Transcribe word for word each line from the one containing "This screenshot has" to the final line of the data, both included. Skip the pictures.

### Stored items
▼▼▼

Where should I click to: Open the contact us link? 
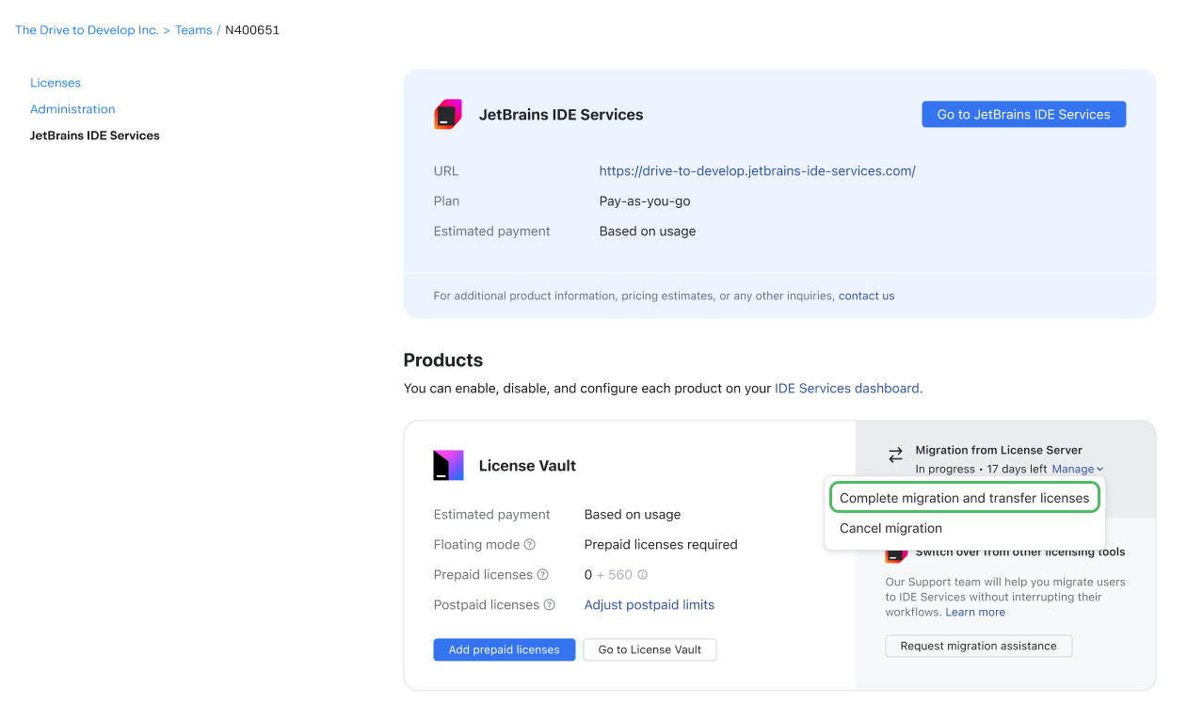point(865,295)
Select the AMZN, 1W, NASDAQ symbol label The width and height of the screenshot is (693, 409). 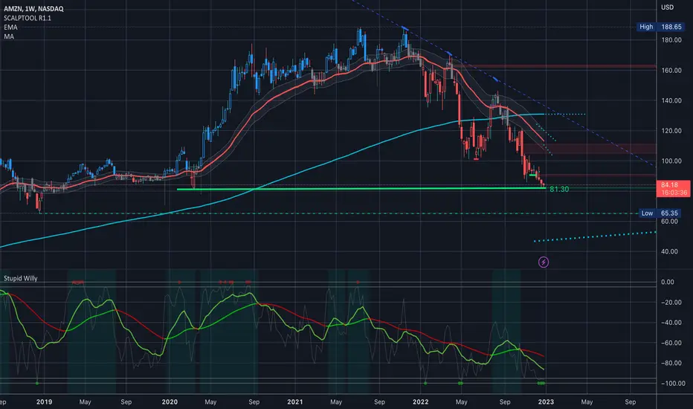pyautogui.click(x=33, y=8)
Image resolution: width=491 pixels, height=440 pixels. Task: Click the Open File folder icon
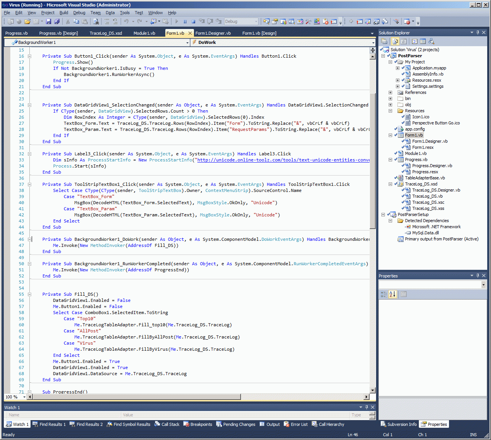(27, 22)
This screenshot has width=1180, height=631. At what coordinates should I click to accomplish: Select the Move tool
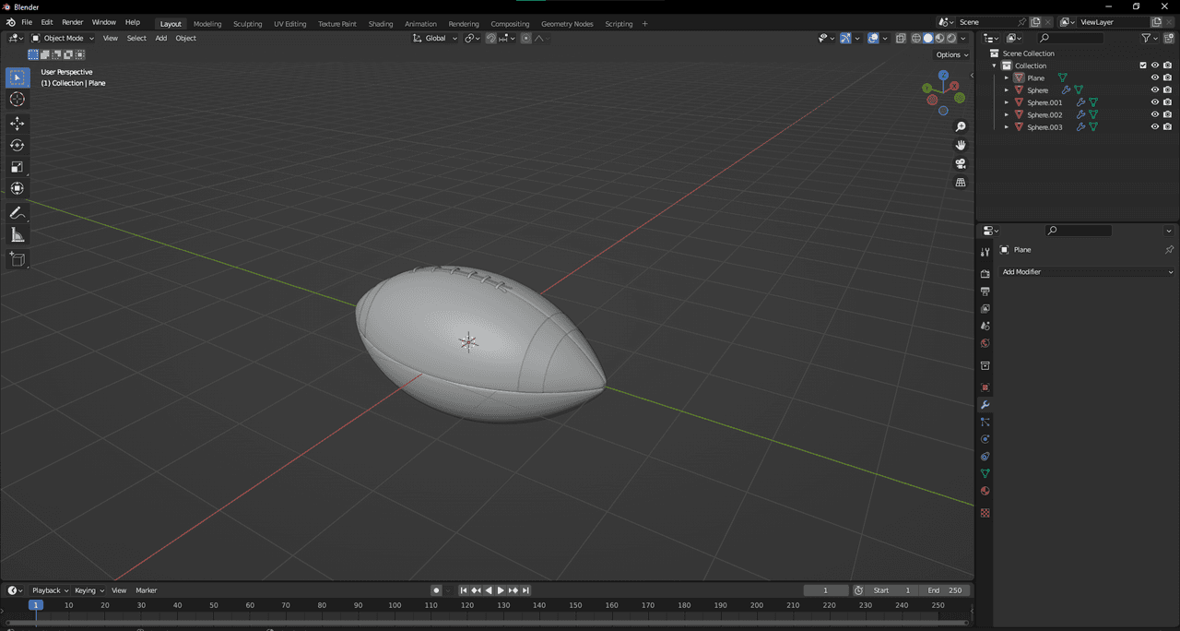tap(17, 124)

▲▲▲

### Finished task
This screenshot has width=1180, height=631. At what coordinates should I click to accomplish: Select the Move tool
tap(17, 124)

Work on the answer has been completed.